On October 31, 2019, Spirit and Spirit AeroSystems Global Holdings Limited (“Spirit UK”), wholly owned subsidiaries of the Company, entered into a definitive agreement (the “Bombardier Purchase Agreement”) with Bombardier Inc., Bombardier Aerospace UK Limited, Bombardier Finance Inc. and Bombardier Services Corporation (collectively, the “Bombardier Sellers”) pursuant to which, subject to the satisfaction or waiver of certain conditions, Spirit UK will acquire the outstanding equity of Short Brothers plc (“Shorts”) and Bombardier Aerospace North Africa SAS, and Spirit will acquire substantially all the assets of the maintenance, repair and overhaul business in Dallas, Texas (collectively, the “Bombardier Acquired Business”) for cash consideration of $500 (the “Bombardier Acquisition”).
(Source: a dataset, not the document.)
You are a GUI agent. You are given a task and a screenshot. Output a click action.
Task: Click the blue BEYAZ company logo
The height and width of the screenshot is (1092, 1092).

The Company agreed to procure payment of a special contribution of £100 (approximately $130) to the Shorts pension scheme after closing and has reached a tentative agreement to delay payment of the special contribution to 2021.

The Bombardier Acquisition is subject to certain consents, regulatory approvals and customary closing conditions. Closing conditions include, but are not limited to, (i) the absence of certain legal impediments to the consummation of the Bombardier Acquisition, (ii) the receipt of specified third party consents and approvals, including consents from Airbus SE and its subsidiaries, (iii) the receipt of applicable regulatory approvals, and (iv) the absence of a material adverse change to the Bombardier Acquired Business. The date on which the Bombardier Acquisition will automatically terminate in the event that the conditions are not satisfied or waived is October 31, 2020. The Purchase Agreement contains customary representations, warranties and covenants among the parties, including, among others, certain covenants by the Sellers regarding the operation of the Bombardier Acquired Business during the interim period between the execution of the Purchase Agreement and the consummation of the Bombardier Acquisition. The Bombardier Acquisition is not conditioned upon the Company’s receipt of debt financing.

Acquisition-related expenses were $1.9 and $2.9 for the three months and six months ended July 2, 2020, respectively, and are included in selling, general and administrative costs on the condensed consolidated statement of operations.